* [WHAT IS NEEDED]
Reproduce the text lines of each of the items below exactly as they are, omitting the pictures from your answer.

* [DATA SHOWN]
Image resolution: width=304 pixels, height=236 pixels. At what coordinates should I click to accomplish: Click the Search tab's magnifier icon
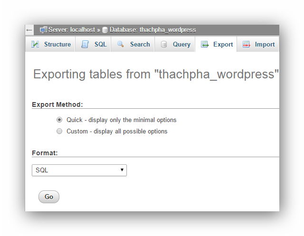(121, 44)
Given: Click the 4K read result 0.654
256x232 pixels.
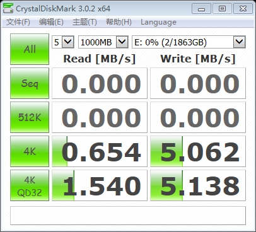Looking at the screenshot, I should 100,151.
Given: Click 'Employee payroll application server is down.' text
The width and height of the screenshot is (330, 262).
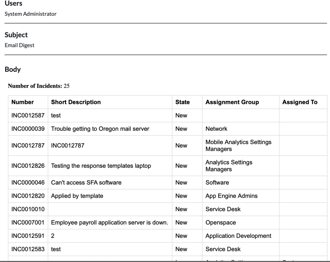Looking at the screenshot, I should pyautogui.click(x=110, y=222).
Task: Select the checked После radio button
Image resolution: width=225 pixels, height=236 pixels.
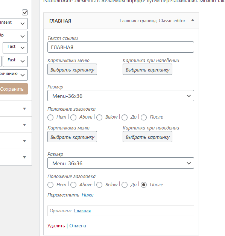Action: pyautogui.click(x=144, y=185)
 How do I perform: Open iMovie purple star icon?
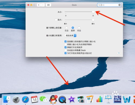point(72,99)
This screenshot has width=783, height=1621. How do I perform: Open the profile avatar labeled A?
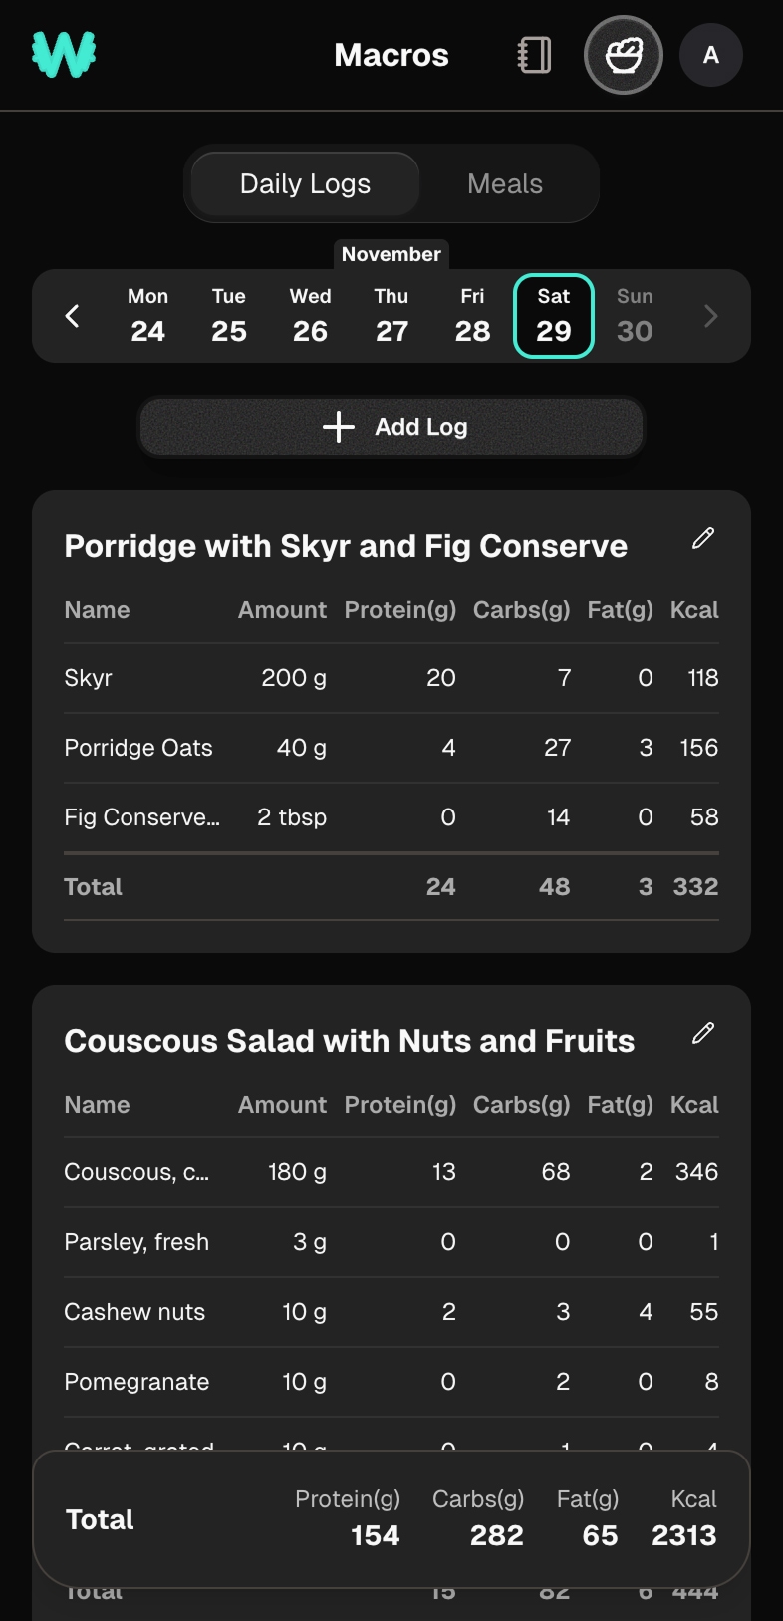click(x=711, y=55)
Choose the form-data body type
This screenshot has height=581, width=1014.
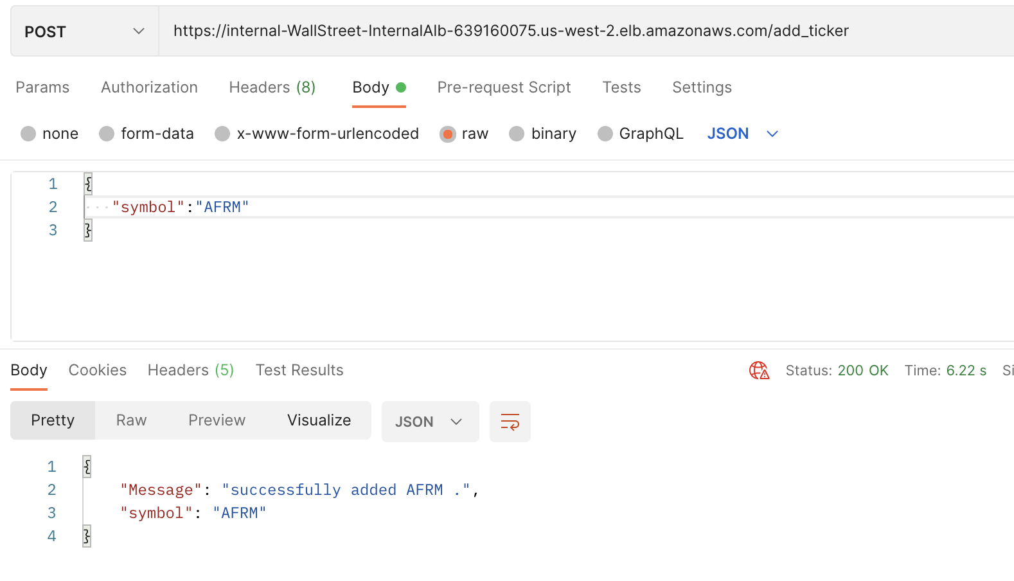tap(106, 134)
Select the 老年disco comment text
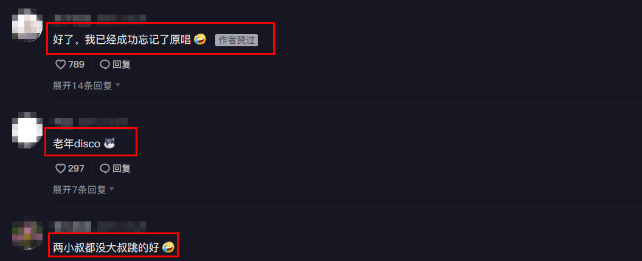 tap(77, 144)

* [RESPONSE TO THE TASK]
Image resolution: width=304 pixels, height=236 pixels. At what coordinates should I click to accomplish: Click the Search tab's magnifier icon
(121, 44)
Given: Click the 4K read result 0.654
256x232 pixels.
Looking at the screenshot, I should 100,151.
Given: Click 'Employee payroll application server is down.' text
The width and height of the screenshot is (330, 262).
Looking at the screenshot, I should pyautogui.click(x=110, y=222).
Task: Select the checked После radio button
Image resolution: width=225 pixels, height=236 pixels.
Action: pyautogui.click(x=144, y=185)
 How do I perform: Open iMovie purple star icon?
point(72,99)
This screenshot has width=783, height=1621. How do I perform: Open the profile avatar labeled A?
click(x=711, y=55)
Choose the form-data body type
This screenshot has height=581, width=1014.
tap(106, 134)
Select the 老年disco comment text
 tap(77, 144)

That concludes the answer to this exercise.